[Saved entries]
◇ ◇ ◇
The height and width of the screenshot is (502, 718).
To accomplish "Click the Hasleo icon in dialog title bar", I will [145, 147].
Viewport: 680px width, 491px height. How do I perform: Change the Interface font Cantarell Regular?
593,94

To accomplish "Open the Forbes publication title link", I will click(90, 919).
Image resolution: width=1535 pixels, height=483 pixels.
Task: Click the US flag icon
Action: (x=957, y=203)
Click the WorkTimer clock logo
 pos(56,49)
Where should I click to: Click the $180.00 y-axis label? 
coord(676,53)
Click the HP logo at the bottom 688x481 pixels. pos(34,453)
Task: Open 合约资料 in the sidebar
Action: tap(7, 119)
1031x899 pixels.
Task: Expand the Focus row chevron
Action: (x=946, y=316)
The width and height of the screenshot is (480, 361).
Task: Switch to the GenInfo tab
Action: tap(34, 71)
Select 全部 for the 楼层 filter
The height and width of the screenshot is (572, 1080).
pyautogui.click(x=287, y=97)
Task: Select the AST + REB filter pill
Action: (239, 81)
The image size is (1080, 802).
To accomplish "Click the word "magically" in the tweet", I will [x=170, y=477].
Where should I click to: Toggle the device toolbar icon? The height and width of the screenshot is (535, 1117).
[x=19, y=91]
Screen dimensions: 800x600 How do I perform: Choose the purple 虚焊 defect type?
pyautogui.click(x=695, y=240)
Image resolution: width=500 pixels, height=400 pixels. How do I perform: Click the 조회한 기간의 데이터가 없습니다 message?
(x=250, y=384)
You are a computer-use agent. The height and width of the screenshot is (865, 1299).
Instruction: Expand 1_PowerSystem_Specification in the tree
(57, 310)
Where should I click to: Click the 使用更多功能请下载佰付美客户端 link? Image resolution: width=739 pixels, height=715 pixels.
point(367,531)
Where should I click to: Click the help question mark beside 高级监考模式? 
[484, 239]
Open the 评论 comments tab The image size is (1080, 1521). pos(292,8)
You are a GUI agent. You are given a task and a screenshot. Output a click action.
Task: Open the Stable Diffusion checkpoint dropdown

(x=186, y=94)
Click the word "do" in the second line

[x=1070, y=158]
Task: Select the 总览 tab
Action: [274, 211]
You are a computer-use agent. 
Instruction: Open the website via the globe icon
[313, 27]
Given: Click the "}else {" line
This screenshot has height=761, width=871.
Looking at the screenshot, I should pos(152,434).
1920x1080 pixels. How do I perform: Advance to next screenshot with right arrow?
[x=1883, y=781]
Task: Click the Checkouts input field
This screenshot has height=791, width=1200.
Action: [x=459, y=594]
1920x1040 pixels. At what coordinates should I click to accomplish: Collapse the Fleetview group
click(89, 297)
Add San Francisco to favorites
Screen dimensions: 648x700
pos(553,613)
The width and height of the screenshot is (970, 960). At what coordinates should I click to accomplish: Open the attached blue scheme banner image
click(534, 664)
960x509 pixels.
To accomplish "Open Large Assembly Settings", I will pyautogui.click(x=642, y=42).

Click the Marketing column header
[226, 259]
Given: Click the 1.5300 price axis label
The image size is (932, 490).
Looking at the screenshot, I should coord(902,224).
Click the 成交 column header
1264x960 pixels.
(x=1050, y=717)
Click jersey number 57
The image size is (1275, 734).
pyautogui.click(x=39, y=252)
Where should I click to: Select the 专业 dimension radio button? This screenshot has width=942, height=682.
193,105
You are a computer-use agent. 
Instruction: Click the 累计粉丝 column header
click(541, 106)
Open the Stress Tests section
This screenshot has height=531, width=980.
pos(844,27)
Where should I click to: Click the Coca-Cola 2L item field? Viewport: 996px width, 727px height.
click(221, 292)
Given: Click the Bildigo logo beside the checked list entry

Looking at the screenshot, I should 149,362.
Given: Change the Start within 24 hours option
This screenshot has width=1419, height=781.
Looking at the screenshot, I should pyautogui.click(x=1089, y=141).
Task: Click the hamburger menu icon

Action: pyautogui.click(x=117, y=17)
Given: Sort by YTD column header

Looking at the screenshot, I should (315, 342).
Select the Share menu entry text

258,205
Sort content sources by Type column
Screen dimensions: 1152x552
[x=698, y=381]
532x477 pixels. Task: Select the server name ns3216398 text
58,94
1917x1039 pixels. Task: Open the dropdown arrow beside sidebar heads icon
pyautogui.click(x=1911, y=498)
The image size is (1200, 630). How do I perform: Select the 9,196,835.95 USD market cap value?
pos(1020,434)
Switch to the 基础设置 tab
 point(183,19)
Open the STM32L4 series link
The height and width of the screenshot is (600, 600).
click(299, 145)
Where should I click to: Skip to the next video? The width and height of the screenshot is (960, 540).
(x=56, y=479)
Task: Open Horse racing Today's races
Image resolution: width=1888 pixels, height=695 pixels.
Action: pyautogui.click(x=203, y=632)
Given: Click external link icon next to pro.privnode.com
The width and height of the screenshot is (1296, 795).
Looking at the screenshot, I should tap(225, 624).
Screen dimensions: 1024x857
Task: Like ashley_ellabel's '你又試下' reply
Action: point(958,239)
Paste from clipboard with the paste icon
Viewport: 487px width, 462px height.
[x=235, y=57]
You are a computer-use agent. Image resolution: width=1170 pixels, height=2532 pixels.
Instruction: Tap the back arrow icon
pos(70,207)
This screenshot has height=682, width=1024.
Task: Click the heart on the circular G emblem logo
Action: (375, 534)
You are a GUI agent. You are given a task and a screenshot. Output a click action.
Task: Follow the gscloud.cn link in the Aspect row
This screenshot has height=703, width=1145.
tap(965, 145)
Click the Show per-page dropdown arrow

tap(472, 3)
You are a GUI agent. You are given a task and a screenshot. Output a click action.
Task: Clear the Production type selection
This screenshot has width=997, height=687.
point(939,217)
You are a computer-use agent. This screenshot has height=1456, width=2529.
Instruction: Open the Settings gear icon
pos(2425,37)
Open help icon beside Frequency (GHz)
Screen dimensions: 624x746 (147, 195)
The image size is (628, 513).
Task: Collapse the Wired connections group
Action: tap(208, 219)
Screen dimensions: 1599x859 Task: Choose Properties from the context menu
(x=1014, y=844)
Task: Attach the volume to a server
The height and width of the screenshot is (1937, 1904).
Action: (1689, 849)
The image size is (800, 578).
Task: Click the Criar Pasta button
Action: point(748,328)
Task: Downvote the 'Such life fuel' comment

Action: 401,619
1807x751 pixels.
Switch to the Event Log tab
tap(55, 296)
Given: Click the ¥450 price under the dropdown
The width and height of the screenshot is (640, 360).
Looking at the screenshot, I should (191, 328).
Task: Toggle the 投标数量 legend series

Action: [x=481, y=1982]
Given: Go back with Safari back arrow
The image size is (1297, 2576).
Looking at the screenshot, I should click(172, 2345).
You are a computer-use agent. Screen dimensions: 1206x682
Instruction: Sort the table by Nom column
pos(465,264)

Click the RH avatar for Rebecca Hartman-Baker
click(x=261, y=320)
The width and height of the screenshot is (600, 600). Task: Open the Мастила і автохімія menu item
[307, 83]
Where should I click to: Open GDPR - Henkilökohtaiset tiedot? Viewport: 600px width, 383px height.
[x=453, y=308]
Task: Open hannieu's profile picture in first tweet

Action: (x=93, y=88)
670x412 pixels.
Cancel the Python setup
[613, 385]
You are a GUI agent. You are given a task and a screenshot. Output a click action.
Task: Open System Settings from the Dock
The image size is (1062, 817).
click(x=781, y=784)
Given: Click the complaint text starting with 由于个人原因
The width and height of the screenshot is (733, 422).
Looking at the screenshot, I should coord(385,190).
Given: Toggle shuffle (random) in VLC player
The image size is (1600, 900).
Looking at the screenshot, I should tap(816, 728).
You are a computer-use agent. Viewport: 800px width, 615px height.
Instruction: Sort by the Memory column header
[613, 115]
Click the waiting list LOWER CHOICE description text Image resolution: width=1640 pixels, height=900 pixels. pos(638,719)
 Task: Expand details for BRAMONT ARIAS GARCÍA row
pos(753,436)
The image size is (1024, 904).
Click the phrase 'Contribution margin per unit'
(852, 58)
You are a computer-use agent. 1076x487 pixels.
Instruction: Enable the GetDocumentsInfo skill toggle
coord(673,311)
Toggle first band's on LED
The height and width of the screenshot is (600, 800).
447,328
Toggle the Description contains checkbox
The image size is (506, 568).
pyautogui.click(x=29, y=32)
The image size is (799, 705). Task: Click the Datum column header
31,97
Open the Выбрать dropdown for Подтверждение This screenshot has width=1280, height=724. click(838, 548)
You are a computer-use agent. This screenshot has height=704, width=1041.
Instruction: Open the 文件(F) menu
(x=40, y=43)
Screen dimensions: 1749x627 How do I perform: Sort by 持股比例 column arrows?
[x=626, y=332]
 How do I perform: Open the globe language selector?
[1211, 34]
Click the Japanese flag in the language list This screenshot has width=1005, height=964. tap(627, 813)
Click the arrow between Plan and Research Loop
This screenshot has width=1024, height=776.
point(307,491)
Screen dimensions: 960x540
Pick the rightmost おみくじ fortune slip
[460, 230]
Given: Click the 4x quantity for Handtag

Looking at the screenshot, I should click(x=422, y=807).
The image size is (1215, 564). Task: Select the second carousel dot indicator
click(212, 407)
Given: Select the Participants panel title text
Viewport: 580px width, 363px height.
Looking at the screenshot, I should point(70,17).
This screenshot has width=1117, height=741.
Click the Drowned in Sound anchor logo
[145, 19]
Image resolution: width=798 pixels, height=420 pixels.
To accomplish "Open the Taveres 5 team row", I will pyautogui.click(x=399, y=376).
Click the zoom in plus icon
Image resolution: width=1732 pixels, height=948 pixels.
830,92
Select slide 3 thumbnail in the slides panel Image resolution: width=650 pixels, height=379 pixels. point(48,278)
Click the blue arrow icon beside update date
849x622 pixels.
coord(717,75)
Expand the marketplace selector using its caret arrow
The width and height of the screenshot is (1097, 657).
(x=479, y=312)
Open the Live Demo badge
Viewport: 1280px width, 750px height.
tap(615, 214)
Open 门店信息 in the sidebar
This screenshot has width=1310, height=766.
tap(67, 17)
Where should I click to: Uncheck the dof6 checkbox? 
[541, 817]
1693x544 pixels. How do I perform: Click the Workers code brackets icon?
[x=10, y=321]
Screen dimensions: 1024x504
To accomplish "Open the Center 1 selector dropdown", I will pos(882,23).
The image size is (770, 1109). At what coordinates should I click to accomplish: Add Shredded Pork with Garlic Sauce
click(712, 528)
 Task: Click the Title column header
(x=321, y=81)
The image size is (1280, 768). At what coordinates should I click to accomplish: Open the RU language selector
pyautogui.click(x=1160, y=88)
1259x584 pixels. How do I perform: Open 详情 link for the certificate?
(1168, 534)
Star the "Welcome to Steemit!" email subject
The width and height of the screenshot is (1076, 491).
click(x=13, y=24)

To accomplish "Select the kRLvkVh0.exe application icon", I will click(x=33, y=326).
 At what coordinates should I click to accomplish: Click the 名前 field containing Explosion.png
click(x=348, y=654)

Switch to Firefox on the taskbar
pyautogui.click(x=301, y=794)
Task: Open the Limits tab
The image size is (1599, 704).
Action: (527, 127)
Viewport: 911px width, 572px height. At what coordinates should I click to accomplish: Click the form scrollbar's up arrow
◇ ◇ ◇
## What to work on
Restate word for word the lines of the data above, starting at the line containing "Given: Click the Bildigo" and ending at the line containing "Task: Open Horse racing Today's races", both included, and nothing more.

## Solution to this task
Given: Click the Bildigo logo beside the checked list entry

Looking at the screenshot, I should 149,362.
Given: Change the Start within 24 hours option
This screenshot has width=1419, height=781.
Looking at the screenshot, I should pyautogui.click(x=1089, y=141).
Task: Click the hamburger menu icon

Action: pyautogui.click(x=117, y=17)
Given: Sort by YTD column header

Looking at the screenshot, I should (315, 342).
Select the Share menu entry text

258,205
Sort content sources by Type column
Screen dimensions: 1152x552
[x=698, y=381]
532x477 pixels. Task: Select the server name ns3216398 text
58,94
1917x1039 pixels. Task: Open the dropdown arrow beside sidebar heads icon
pyautogui.click(x=1911, y=498)
The image size is (1200, 630). How do I perform: Select the 9,196,835.95 USD market cap value?
pos(1020,434)
Switch to the 基础设置 tab
 point(183,19)
Open the STM32L4 series link
The height and width of the screenshot is (600, 600).
click(299, 145)
Where should I click to: Skip to the next video? The width and height of the screenshot is (960, 540).
(x=56, y=479)
Task: Open Horse racing Today's races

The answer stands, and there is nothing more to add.